Immunodeficienze primitive. All’Istituto superiore di sanità lo stato dell’arte sulle terapie
di Marco Landucci
Uno studio dell’Università Cattolica del Sacro Cuore ha dimostrato come le terapie sottocutanee, in particolare quelle con meccanismi di rilascio innovativi, sono meno costose per il Servizio sanitario Nazionale e consentono al paziente una migliore qualità della vita. Questo quanto emerso dall'incontro realizzato con il contributo non condizionato di Baxalta.
18 MAG - Le immunodeficienze primitive sono un gruppo di malattie rare, oltre 200, che comportano un deficit anticorpale. Per contrastarle sono necessarie terapie croniche sostitutive con immunoglobuline per via endovenosa o sottocutanee. Uno studio dell’Università Cattolica del Sacro Cuore, presentato oggi dal professor Mennini all’Istituto Superiore di Sanità, dimostra che le terapie sottocutanee, in particolare quelle con meccanismi di rilascio innovativi, sono meno costose per il Servizio sanitario Nazionale e consentono al paziente una migliore qualità della vita. E’ quanto emerso dall’incontro “Immunodeficienze primarie e secondarie tra complessità terapeutiche, innovazione e sostenibilità”,realizzato con il contributo non condizionante di Baxalta.
“Abbiamo condotto uno studio sulle immunodeficienze primarie, andando ad analizzare le modalità di somministrazione delle immunoglobuline e se c'era differenza tra sottocutanee o endovenose”, ha spiegato
Francesco Saverio Mennini dell’Università degli studi di Roma Tor Vergata. I risultati hanno dimostrato che ci sono costi inferiori con l'uso delle sottocutanee rispetto alle endovenose stimati intorno ai 3 mila euro a paziente per anno. Abbiamo registrato anche un miglioramento della qualità della vita dei pazienti per la minore invasività soprattutto con i nuovi meccanismi di Drug delivery di recente in commercio. Inoltre si aggiunge il beneficio di un minore spreco del farmaco perché si fanno molte meno iniezioni al paziente stesso per l'intromissione dell'immunoglobulina”.
I costi totali per la cura di queste patologie secondo lo studio ammontano a circa 13/15 milioni di euro. “Non sono però quelli realmente sostenuti dal Sistema Sanitario Nazionale – aggiunge Mennini - perché a questi costi bisognerebbe aggiungere le spese dei centri trasfusionali, in particolare i costi legati alla produzione del plasmaderivato e alla sua somministrazione. Molti pazienti, pari quasi al 40 per cento del campione totale, infatti fanno le infusioni direttamente in questi centri dove si fa anche una raccolta sangue. Ad oggi manca una valutazione complessiva di questo costo, che viene erroneamente calcolato zero, ma possiamo facilmente dedurre un ulteriore costo per i trattamenti endovenosi a scapito di quelli sottocutanei. Ecco perché concentreremo la seconda parte della ricerca sulla valutazione di questo tipo di impatto economico”.

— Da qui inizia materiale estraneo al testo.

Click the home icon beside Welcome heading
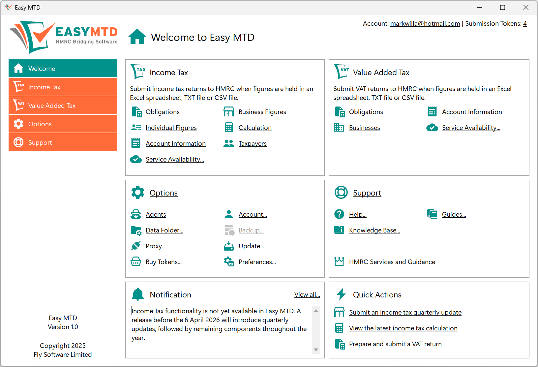Image resolution: width=538 pixels, height=367 pixels. point(137,37)
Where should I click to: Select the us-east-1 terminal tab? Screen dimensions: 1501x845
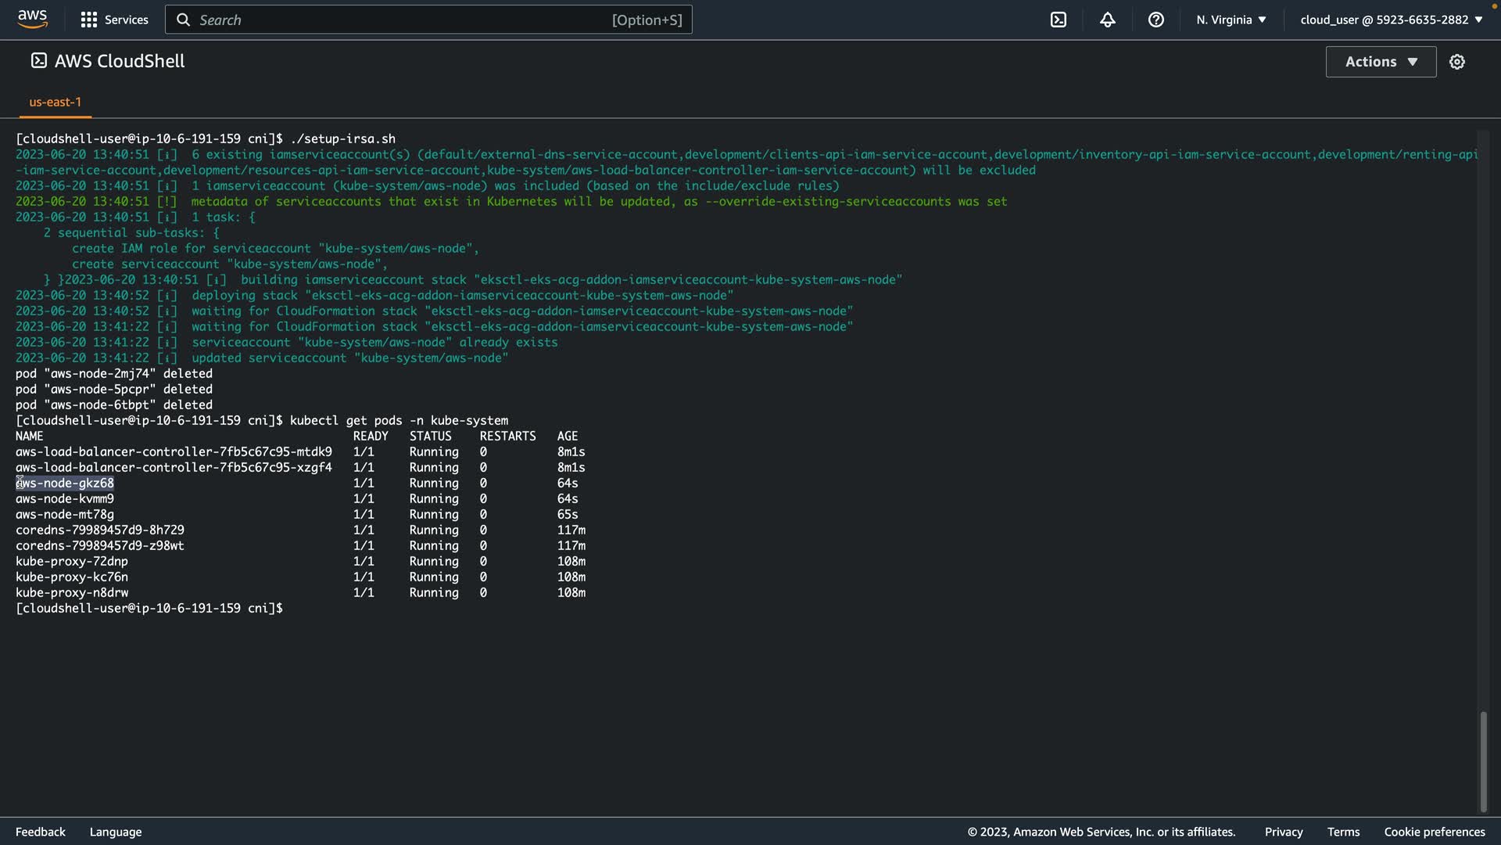coord(55,102)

Le immunodeficienze primarie e secondarie hanno inoltre un grosso problema di Sanità pubblica legato principalmente al ritardo diagnostico. “Assistiamo a numerosi casi di bambini con numerose infezioni polmonari o altre infezioni – spiega
Domenica Taruscio del Centro Nazionale Malattie Rare - spesso diagnosticate non tempestivamente con conseguenze molto gravi. Possiamo ovviare a questo problema facendo formazione ai medici, elaborare e diffondere linee guida per una migliore diagnosi e cura di queste patologie e far conoscere i centri dove i pazienti devono recarsi per avere una diagnosi tempestiva e un pronto trattamento”.
Infine
Walter Ricciardi, Presidente Istituto Superiore di Sanità ha ricordato che “la ricerca italiana è all'avanguardia nella cura delle immunodeficienze. Ma ci sono molte disparità nell'accesso alle cure tra regione e regione. Il nostro compito, che speriamo di realizzare pienamente con la riforma costituzionale, è impedire che ci siano differenze così forti”.